El Estado Islámico obedecía a ese mismo guion. Estaba llamado a sumir en la anarquía e indefensión a todo el riquísimo territorio que yace entre Irán y el mar Mediterráneo, que se convertiría en un suculento botín. Serviría para amenazar a Siria, Irán, Turquía y Rusia. Permitiría, además, a los europeos deshacerse de miles de peligrosísimos extremistas que la descomposición social había engendrado en sus países. Por eso a dicha organización nunca le faltaron proveedores de armas, compradores de su petróleo en el mercado negro o voluntarios provenientes del llamado “primer mundo”.

Aunque sea incómodo aceptarlo, Irán fue el primer país en plantarse, a sangre y fuego, ante la barbarie del Estado Islámico, tanto en Siria como en Irak —algo que también había hecho, desde mucho antes del 11 de septiembre de 2001, contra el Talibán en Afganistán—. Después, tras una decisión en la que supuestamente pesaron las insistecias iraníes e incluso una visita personal del general Qasem Soleimani a Vladímir Putin, Rusia también intervino, así como las fuerzas libanesas patrocinadas por Irán. Estados Unidos se llevaría los laureles de la muerte de Abu Bakr Al Baghdadi —pese a que apoyaban en la guerra siria a grupos igual de radicales que el Estado Islámico— pero el accionar de Rusia e Irán pesaría muchísimo más que el estadounidense en la derrota de esa organización que en un inicio había parecido invencible.
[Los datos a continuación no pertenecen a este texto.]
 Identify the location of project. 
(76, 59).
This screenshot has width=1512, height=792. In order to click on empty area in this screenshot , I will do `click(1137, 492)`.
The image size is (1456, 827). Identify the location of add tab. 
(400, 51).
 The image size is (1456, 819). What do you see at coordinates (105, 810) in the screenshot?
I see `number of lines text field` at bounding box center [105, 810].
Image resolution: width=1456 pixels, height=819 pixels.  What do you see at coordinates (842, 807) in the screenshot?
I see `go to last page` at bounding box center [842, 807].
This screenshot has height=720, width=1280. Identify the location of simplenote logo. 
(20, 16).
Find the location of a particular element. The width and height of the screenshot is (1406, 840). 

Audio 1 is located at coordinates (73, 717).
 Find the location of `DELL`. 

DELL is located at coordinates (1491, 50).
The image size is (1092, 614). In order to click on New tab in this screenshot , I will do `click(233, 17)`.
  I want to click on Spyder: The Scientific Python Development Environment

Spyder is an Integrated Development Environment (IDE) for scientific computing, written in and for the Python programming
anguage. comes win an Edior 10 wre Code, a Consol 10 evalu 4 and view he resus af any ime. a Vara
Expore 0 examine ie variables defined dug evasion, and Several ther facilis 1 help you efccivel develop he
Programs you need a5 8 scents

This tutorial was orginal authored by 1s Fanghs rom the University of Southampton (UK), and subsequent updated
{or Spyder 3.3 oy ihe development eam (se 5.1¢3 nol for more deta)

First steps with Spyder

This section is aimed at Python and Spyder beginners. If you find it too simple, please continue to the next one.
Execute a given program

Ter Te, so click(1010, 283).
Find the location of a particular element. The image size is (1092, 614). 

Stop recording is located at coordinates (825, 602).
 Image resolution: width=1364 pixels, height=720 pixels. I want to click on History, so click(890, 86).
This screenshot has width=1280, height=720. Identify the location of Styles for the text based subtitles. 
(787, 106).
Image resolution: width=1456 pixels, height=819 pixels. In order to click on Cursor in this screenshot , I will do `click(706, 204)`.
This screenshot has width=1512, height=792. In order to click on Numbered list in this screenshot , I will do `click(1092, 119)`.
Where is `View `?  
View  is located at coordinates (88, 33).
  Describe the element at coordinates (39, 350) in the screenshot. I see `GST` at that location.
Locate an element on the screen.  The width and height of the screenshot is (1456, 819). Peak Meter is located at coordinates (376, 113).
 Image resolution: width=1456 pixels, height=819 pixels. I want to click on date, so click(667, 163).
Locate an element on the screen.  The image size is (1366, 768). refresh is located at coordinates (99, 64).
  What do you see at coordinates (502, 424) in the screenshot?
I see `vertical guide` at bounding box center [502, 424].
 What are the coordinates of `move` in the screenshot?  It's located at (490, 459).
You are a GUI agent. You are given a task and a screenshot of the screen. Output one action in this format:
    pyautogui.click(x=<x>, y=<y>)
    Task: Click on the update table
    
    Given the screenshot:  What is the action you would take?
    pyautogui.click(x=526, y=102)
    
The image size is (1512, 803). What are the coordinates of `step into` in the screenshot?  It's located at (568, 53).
Esa cuenta sigue pendiente para los radicales del Estado Islámico. Por eso, tanto Irán, hace unos meses con el brutal atentado en Kerman, como ahora Rusia han sufrido ataques tan atroces. Hay que entender que, por lo general, los intereses de los más demenciales radicales resultan curiosamente afines a los de los grupos hegemónicos.